◆ **Exercise brief**
Return all of the entries word for word, but omit the pictures they contain.

Supplied information Block Start

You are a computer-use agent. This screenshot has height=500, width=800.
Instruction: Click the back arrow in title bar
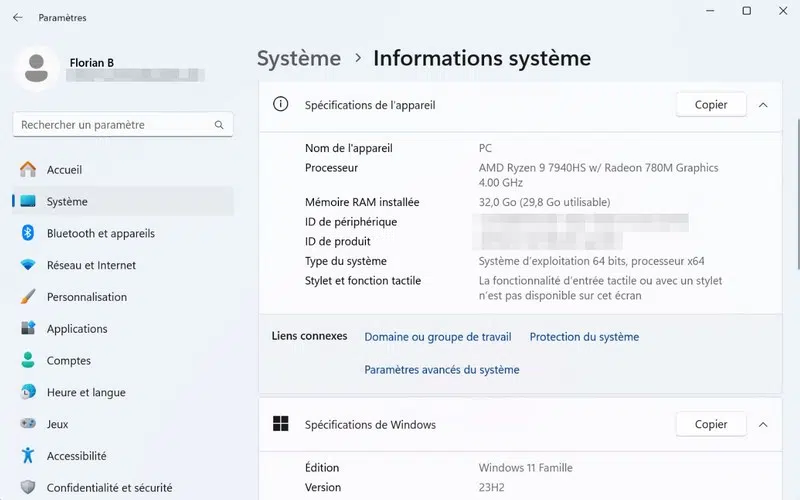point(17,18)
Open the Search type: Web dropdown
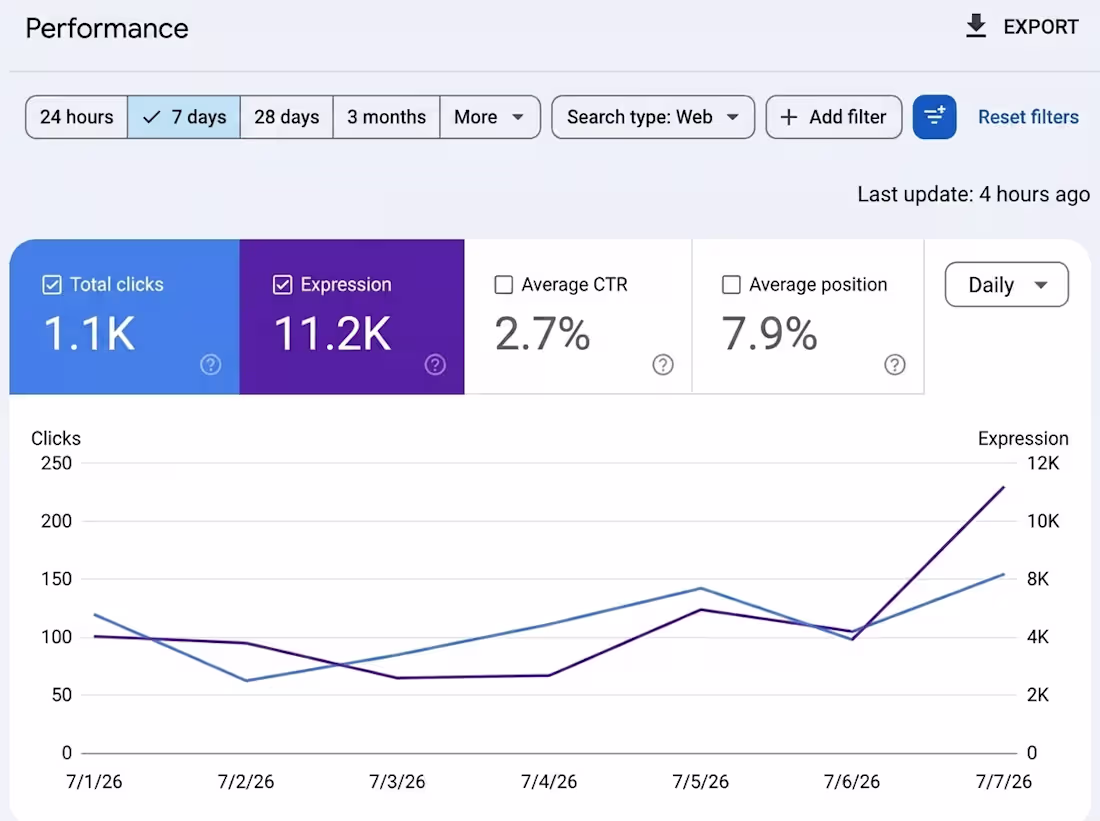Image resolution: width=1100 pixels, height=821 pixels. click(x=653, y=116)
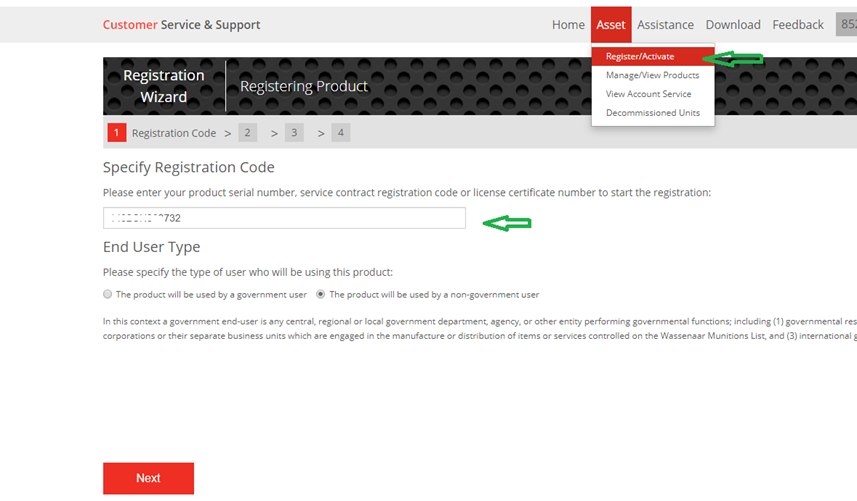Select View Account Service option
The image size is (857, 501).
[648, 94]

Supplied information Block End

◆ **Finished exercise**
You are a computer-use agent. This screenshot has height=500, width=800.
Instruction: Click the back arrow in title bar
point(17,18)
Open the Search type: Web dropdown
Image resolution: width=1100 pixels, height=821 pixels. click(x=653, y=116)
Select View Account Service option
The image size is (857, 501).
[648, 94]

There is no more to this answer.